- _Task_
Begin at the line with "Screen dimensions: 267x187" and output every line through the end of the records, exactly as given. Omit pictures.
** Task data follows **
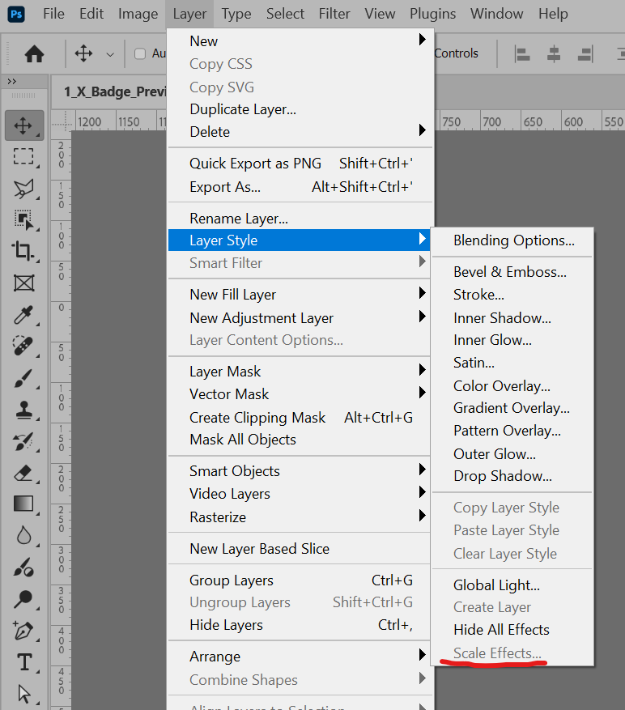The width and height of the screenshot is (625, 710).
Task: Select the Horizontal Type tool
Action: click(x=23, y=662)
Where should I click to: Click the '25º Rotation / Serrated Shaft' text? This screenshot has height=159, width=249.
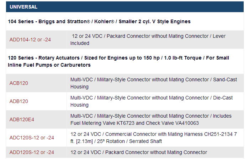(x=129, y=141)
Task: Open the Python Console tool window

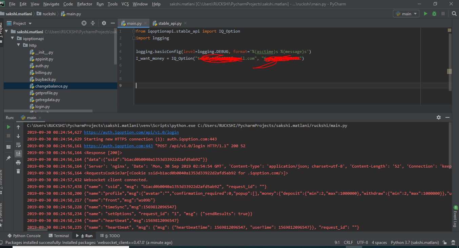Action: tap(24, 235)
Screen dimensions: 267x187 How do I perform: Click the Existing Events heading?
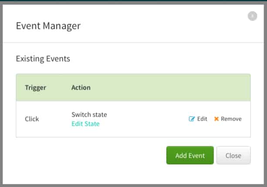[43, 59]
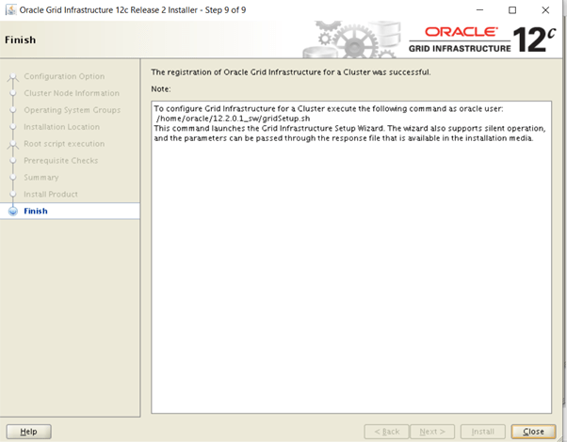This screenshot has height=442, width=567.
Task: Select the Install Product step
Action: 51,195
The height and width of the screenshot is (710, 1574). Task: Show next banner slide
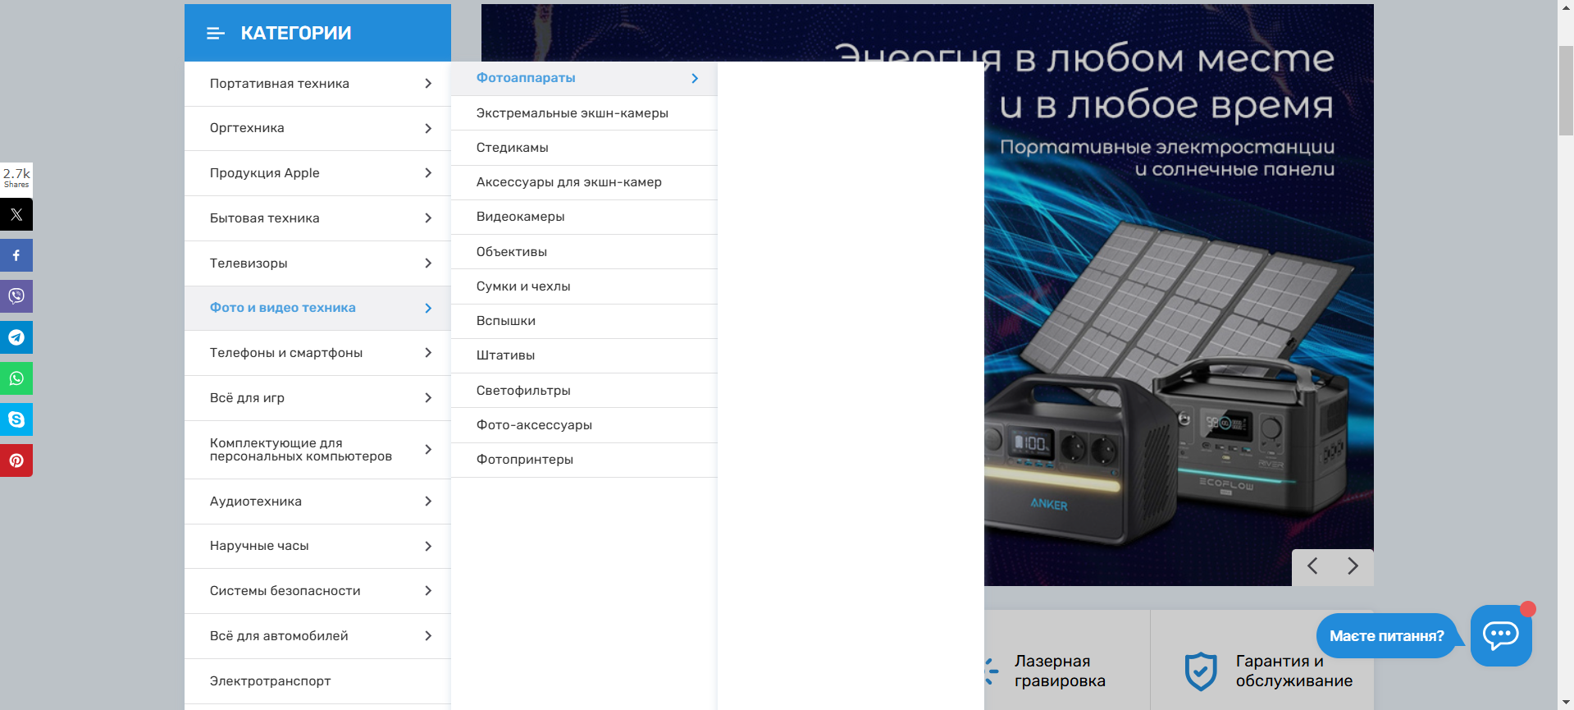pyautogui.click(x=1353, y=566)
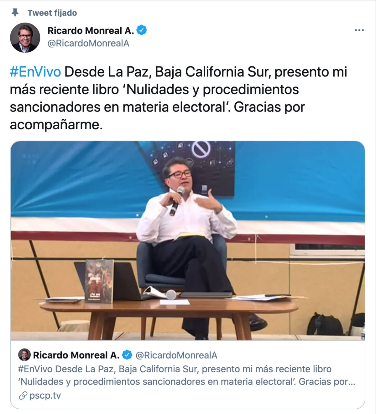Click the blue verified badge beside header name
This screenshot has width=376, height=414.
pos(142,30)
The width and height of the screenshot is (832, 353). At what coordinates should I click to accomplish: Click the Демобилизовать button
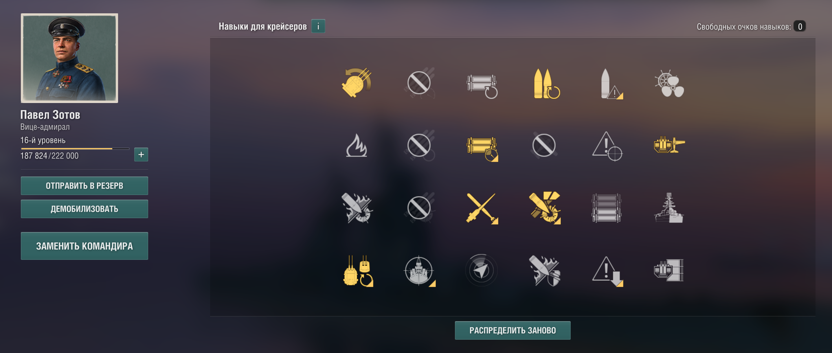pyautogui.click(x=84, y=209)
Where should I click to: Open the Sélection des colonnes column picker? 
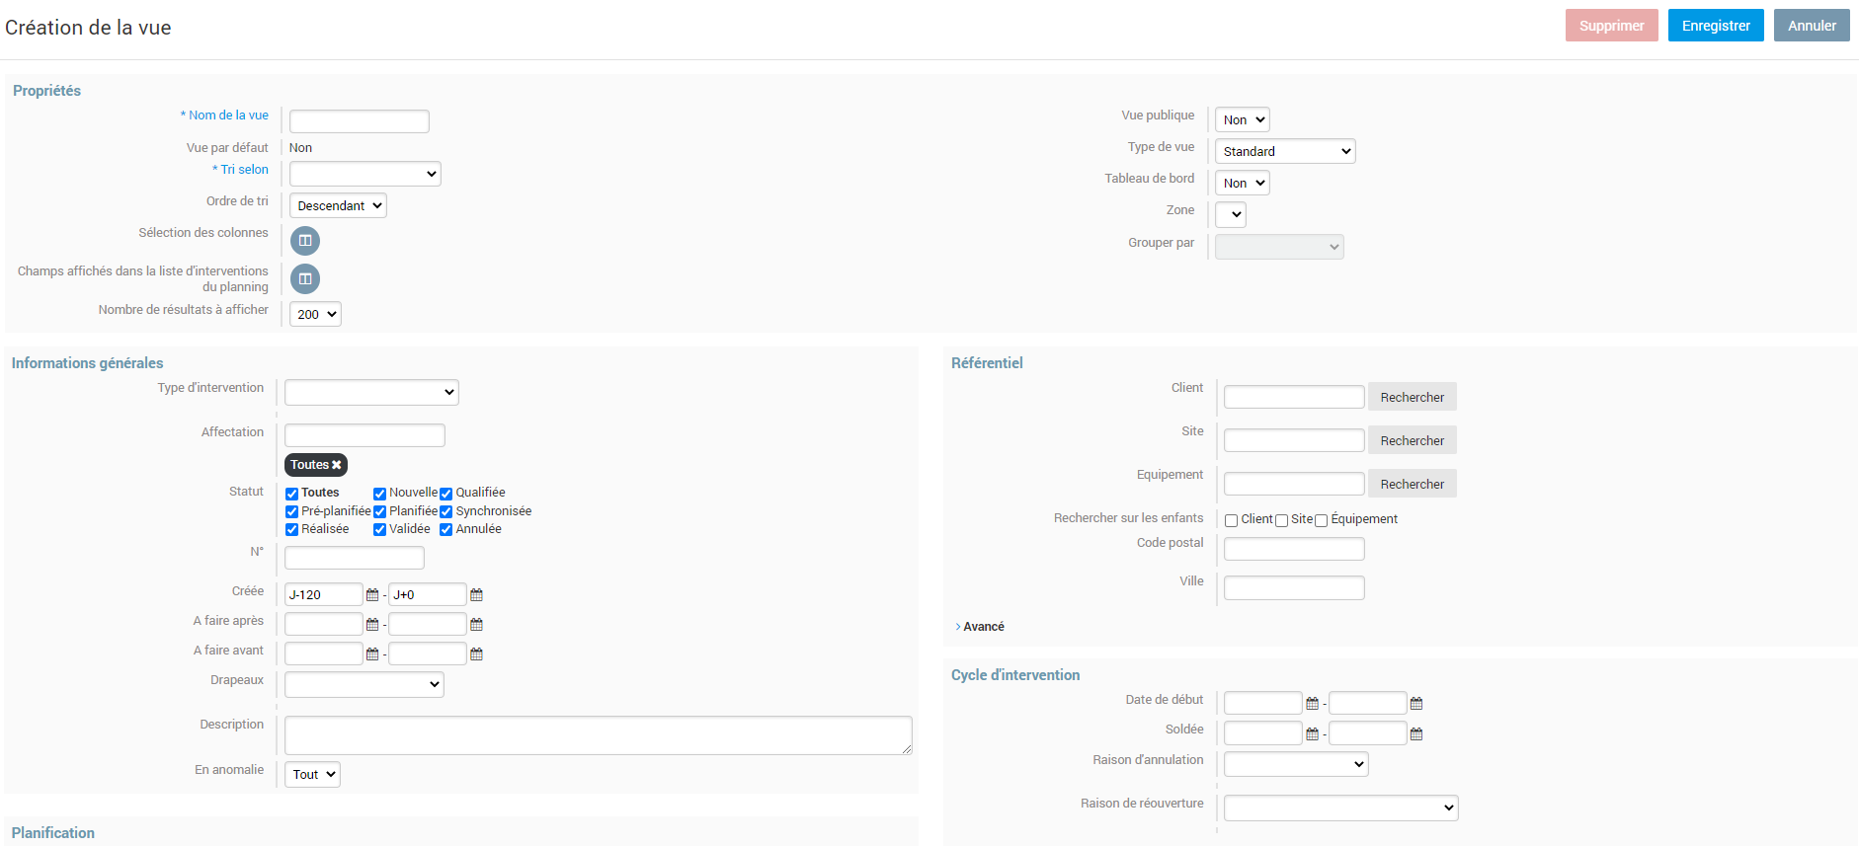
** End of Task data **
- _Exercise result_
Screen dimensions: 267x187 How do I perform: Click the Existing Events heading?
[43, 59]
This screenshot has height=442, width=567.
Task: Select the Install Product step
Action: 51,195
The height and width of the screenshot is (710, 1574). Task: Show next banner slide
pyautogui.click(x=1353, y=566)
Click the blue verified badge beside header name
This screenshot has width=376, height=414.
pos(142,30)
The width and height of the screenshot is (832, 353). At what coordinates should I click to accomplish: Click the Демобилизовать button
pyautogui.click(x=84, y=209)
Where should I click to: Open the Sélection des colonnes column picker? 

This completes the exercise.